-- Problem to solve --
Check each line of the data for "sidebar", then give the number of lines that have it, without any other words.

Source records:
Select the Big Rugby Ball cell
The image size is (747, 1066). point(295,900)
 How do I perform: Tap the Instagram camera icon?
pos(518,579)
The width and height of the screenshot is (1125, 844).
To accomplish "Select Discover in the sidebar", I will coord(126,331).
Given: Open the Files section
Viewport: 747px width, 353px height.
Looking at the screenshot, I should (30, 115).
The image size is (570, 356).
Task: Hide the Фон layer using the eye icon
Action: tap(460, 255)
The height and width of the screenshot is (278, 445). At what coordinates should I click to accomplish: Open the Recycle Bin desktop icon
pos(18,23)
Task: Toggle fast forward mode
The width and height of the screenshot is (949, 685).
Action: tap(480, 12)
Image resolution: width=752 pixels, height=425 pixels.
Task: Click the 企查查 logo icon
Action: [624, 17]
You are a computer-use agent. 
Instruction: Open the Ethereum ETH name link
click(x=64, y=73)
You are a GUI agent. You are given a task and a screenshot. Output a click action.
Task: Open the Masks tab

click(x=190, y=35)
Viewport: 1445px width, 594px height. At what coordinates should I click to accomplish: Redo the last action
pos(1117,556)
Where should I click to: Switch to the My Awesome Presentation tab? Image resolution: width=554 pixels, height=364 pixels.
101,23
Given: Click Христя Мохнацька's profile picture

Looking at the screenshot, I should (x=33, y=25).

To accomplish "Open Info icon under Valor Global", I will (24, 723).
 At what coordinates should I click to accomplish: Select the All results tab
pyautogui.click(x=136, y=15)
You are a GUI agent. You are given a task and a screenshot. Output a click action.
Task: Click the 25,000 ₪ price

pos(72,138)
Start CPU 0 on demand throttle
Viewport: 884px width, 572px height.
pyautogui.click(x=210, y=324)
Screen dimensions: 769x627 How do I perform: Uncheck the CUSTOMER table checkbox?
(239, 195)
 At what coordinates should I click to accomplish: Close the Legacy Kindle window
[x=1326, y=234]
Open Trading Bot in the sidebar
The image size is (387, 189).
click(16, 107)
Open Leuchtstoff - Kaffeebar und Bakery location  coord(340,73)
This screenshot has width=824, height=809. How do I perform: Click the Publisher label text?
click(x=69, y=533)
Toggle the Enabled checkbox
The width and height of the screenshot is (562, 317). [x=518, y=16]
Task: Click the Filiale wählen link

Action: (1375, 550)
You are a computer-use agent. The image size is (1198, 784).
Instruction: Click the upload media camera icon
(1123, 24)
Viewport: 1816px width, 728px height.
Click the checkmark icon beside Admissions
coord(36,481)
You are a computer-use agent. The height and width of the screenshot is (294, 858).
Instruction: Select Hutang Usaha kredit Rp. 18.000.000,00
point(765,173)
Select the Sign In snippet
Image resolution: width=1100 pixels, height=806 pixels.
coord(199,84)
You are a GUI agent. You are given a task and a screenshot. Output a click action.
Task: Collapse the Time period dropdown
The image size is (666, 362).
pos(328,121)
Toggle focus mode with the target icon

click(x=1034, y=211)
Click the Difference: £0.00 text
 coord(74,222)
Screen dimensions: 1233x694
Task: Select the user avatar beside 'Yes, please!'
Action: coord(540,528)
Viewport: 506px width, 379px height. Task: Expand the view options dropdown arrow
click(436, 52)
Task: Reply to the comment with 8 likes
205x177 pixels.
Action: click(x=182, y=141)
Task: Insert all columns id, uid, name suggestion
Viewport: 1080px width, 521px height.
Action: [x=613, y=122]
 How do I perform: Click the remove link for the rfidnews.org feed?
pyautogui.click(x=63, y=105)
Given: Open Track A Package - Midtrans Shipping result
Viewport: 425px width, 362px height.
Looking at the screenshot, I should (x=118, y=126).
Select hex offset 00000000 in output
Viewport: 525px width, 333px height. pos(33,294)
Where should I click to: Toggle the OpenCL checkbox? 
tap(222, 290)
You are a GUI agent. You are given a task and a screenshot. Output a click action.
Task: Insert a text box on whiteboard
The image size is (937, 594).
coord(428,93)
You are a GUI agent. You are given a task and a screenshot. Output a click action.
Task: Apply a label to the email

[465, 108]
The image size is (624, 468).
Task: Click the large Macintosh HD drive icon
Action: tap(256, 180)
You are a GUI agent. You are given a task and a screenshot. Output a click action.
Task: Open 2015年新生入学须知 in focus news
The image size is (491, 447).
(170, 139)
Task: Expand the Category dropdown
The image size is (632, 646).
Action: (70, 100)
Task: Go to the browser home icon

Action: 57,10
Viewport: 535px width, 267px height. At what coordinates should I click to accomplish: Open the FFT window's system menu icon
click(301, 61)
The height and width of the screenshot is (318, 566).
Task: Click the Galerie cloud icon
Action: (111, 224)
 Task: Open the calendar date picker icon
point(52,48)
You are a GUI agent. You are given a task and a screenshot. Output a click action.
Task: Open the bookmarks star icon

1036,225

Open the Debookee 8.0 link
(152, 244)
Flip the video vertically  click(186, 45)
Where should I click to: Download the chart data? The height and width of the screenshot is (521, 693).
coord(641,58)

-- Task solution --
2